Kelly Kochanski, University of Colorado - Boulder Boulder CO Colorado, United States. Kelly.Kochanski@Colorado.EDU
Greg Tucker, CU, Boulder Boulder Colorado, United States.
Bob Anderson, CU, Boulder Boulder Colorado, United States.


Kochanski CSDMS POSTER May2018.png

Wind-swept snow self-organizes into bedforms. These bedforms affect local and global energy fluxes, but have not been incorporated into Earth system models because the conditions governing their development are not well understood. We created statistical classifiers, drawn from 736 hours of time-lapse footage in the Colorado Front Range, that predict bedform presence as a function of windspeed and time since snowfall. These classifiers provide the first quantitative predictions of bedform and sastrugi presence in varying weather conditions.
The flat snow surfaces we saw were all short-lived.
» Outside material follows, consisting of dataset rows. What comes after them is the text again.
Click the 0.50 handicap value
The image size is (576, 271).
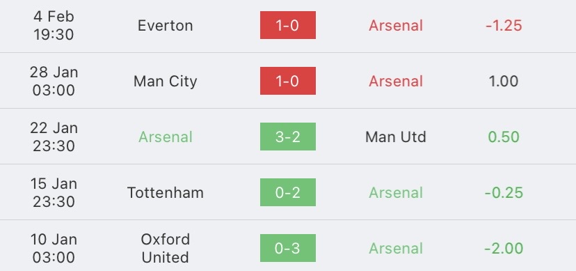(x=504, y=137)
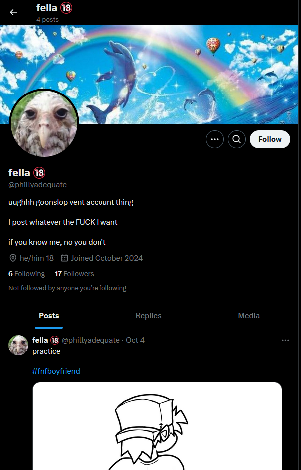Go back using the arrow icon
This screenshot has width=301, height=470.
[13, 12]
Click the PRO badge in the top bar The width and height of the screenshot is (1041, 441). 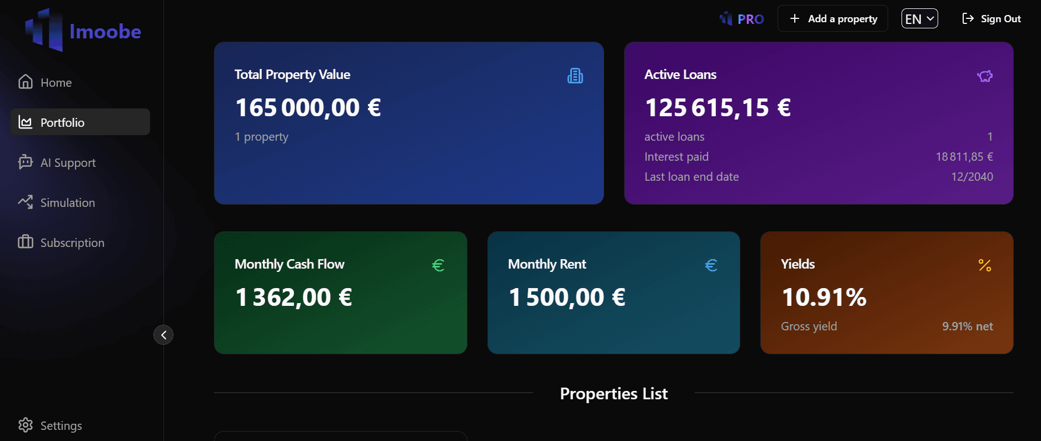tap(741, 19)
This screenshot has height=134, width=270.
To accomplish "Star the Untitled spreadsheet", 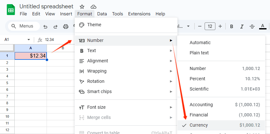I will (x=82, y=7).
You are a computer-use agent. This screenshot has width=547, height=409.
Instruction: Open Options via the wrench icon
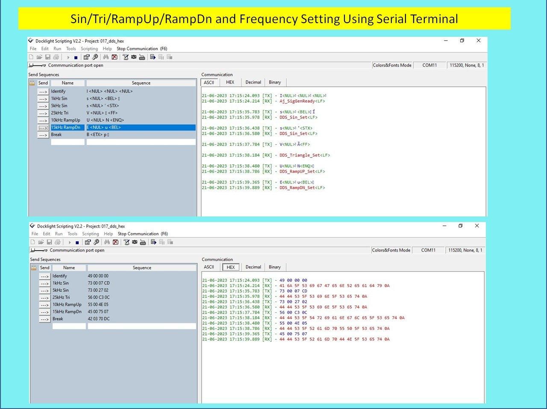pos(96,57)
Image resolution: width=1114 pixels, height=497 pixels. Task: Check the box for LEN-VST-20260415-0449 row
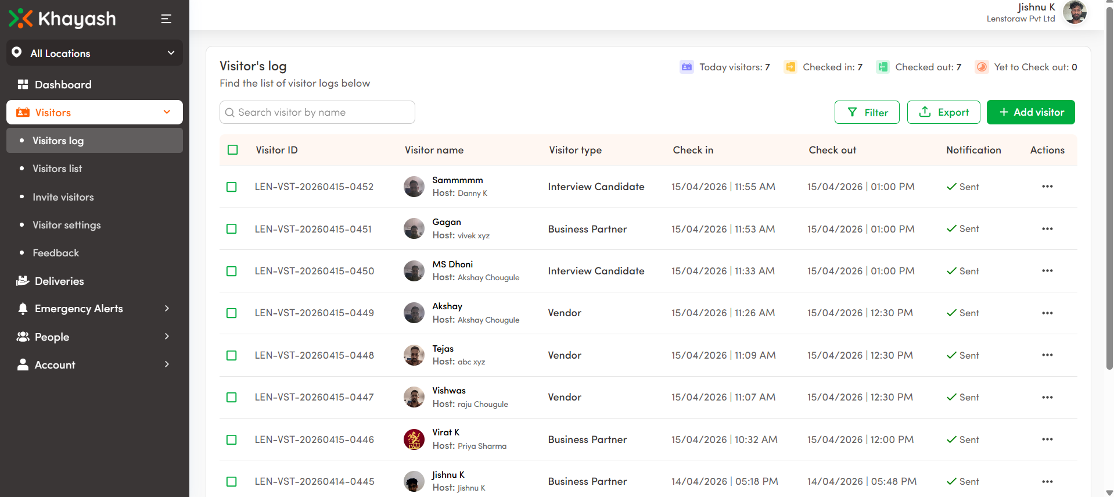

The probability that a surface remained flat, rather than bedform-covered, decreased with time and with the average shear stress exerted on the surface by the wind.
The most persistent snow features were an erosional bedform known as sastrugi. The likelihood that a surface was covered by sastrugi increased with time and with the highest wind speeds experienced by the surface.
These results identify the weather variables which have the strongest effect on snow surfaces. We expect that these variables will inform and feature in future process-based models of bedform growth. Our observations therefore represent a first step towards understanding a self-organized process that ornaments 8% of the surface of the Earth.